# ABOUT THIS TASK
Copy every line from the records that holds the word "computer".

# DATASET
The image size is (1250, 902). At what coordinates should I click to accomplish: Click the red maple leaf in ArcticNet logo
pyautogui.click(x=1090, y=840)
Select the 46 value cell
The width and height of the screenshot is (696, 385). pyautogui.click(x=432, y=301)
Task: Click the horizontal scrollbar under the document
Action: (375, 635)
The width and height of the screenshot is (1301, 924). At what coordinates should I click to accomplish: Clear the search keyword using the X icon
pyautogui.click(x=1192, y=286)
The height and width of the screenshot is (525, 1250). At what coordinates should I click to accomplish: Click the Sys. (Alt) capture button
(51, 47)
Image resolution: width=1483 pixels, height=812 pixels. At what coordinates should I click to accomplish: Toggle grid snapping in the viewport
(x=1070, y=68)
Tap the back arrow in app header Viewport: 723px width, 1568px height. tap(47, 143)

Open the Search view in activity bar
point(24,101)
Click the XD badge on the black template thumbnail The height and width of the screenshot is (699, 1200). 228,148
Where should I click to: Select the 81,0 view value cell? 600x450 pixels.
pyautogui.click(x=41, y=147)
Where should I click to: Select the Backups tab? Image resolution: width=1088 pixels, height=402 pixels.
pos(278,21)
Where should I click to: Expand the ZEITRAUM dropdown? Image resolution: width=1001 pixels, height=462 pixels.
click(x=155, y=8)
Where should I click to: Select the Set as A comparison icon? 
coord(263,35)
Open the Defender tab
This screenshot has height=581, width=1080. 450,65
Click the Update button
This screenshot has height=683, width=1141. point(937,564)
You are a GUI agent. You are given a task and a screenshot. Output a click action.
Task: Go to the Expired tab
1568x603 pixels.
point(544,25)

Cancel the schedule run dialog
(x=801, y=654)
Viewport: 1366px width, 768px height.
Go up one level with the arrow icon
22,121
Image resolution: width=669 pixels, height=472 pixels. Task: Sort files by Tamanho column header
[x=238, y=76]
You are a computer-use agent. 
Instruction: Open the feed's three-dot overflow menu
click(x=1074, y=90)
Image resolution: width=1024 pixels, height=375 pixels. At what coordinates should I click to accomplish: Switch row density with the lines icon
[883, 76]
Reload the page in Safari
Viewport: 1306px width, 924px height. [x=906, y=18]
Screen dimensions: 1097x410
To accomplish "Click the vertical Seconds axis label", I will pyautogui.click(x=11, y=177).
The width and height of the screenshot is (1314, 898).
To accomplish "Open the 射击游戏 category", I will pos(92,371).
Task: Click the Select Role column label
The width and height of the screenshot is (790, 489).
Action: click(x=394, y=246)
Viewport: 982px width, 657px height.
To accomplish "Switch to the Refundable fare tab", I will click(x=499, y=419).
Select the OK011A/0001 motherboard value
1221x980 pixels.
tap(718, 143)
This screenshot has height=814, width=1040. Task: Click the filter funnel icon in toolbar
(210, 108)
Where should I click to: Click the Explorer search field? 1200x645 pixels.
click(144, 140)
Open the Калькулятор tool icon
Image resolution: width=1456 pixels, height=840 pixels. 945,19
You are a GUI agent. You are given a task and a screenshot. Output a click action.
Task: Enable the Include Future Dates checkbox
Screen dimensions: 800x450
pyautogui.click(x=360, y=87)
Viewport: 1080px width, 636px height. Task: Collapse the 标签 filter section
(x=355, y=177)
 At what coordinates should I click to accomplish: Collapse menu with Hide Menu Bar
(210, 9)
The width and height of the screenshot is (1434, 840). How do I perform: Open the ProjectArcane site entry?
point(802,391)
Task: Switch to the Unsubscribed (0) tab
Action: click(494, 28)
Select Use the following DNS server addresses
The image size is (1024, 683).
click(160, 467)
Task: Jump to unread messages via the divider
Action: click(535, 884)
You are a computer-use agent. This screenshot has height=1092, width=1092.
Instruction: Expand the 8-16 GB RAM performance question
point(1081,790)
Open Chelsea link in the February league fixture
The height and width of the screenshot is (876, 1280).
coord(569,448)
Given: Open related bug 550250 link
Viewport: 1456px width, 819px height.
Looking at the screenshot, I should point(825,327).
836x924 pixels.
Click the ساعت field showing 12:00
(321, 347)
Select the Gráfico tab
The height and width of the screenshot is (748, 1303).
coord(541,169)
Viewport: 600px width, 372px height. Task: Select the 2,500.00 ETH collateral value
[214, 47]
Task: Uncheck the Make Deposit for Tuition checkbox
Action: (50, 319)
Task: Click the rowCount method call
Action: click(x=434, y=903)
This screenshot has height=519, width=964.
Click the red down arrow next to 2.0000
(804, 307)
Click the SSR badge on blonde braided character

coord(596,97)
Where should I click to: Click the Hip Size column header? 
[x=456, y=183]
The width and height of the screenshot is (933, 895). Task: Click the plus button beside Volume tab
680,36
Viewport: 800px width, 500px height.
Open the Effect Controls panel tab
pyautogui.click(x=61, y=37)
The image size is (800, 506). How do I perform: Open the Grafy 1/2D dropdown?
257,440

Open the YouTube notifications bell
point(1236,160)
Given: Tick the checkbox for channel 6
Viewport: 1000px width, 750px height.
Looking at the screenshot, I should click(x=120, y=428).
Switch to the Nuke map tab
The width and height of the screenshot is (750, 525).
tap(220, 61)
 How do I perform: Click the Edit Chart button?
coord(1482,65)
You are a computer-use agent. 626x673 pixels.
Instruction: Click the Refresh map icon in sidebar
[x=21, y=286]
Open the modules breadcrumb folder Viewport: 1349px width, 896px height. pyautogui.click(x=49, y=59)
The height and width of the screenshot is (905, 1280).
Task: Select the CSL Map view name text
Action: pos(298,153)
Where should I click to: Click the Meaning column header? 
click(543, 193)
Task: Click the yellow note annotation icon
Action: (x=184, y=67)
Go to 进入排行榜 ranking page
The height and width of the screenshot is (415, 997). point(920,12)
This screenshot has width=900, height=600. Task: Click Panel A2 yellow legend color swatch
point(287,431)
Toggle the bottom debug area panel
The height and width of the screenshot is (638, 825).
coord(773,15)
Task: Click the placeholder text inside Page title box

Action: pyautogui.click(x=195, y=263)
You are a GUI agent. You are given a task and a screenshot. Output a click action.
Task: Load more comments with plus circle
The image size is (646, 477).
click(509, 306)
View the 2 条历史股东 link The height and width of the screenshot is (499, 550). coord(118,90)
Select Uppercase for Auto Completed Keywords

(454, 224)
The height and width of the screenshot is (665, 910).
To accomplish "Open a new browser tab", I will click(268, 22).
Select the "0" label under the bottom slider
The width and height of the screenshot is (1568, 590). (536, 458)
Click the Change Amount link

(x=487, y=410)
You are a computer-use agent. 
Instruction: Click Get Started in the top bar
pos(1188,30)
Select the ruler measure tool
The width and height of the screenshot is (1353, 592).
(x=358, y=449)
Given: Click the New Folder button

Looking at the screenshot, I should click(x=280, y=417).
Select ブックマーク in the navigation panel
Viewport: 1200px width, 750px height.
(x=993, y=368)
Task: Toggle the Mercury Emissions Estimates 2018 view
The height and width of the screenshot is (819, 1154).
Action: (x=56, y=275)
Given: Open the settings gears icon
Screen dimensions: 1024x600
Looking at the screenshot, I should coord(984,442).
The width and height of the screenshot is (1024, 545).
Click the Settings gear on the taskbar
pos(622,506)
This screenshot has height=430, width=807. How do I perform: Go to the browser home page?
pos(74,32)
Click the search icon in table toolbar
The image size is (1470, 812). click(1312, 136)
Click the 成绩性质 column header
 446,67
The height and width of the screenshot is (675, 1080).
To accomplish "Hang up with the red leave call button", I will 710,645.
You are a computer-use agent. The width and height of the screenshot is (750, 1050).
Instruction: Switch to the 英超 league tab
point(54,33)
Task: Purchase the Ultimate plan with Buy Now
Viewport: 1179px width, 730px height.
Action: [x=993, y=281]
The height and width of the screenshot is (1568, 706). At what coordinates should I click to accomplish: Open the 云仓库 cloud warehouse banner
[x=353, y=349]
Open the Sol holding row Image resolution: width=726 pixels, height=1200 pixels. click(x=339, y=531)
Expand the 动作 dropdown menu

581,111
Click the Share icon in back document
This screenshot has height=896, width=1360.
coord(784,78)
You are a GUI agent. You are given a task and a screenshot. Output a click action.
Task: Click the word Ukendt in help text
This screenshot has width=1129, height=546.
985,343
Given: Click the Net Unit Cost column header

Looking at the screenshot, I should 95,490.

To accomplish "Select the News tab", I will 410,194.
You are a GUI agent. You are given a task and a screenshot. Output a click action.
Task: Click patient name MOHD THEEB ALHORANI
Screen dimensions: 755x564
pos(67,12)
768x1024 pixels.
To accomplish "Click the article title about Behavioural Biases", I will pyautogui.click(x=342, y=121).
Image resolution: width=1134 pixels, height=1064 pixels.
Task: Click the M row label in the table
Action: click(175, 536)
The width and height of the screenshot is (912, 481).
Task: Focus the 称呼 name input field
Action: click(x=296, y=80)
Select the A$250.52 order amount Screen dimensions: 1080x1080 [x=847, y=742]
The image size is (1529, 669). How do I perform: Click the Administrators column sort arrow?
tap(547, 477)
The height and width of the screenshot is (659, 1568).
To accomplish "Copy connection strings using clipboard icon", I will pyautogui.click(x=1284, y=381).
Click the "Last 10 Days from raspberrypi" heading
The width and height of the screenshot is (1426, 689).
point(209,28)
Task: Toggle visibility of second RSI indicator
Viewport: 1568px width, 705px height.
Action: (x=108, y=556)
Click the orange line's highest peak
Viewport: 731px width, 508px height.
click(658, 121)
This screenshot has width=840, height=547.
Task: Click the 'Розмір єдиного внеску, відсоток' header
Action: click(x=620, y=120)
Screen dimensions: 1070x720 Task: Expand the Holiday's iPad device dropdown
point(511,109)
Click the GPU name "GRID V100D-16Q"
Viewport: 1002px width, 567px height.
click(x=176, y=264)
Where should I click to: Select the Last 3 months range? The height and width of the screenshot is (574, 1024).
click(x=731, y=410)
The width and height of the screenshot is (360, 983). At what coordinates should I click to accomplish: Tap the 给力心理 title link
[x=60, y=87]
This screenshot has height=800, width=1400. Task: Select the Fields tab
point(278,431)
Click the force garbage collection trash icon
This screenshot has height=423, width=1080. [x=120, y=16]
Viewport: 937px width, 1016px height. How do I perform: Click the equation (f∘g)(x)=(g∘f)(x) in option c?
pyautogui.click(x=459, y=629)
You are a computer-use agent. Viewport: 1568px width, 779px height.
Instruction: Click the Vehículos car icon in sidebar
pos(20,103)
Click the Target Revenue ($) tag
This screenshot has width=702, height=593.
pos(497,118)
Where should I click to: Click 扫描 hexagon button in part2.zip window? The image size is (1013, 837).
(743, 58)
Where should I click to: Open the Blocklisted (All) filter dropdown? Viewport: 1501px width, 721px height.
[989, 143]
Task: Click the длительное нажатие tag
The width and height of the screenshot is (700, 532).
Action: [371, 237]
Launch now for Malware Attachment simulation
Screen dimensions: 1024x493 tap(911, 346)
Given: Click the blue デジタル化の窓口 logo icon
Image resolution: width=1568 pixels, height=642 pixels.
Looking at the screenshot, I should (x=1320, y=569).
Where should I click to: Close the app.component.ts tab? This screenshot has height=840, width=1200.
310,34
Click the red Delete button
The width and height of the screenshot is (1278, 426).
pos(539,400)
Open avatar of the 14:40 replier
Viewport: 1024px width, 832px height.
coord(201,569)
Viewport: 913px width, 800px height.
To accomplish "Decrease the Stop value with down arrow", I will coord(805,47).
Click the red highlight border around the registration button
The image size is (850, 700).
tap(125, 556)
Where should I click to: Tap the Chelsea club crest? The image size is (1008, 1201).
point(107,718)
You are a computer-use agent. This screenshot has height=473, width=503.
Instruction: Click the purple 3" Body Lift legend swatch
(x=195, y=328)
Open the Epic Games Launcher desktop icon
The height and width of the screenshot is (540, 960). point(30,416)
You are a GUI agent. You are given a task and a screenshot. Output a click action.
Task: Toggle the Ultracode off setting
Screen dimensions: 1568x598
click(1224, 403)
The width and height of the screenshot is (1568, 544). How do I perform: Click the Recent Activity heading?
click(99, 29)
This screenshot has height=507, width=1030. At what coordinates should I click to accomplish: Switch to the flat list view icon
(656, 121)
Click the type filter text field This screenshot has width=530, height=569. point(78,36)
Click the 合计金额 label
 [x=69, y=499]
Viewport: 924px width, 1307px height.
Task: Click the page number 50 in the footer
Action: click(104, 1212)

# OUTPUT OF THE TASK
You are a computer-use agent. 
You are a computer-use agent. This screenshot has height=1092, width=1092.
You are a computer-use agent. 626x673 pixels.
You are a computer-use agent. 
You are a computer-use agent. The width and height of the screenshot is (750, 1050).
You are a computer-use agent. Viewport: 1568px width, 779px height.
You are a computer-use agent. This screenshot has height=473, width=503.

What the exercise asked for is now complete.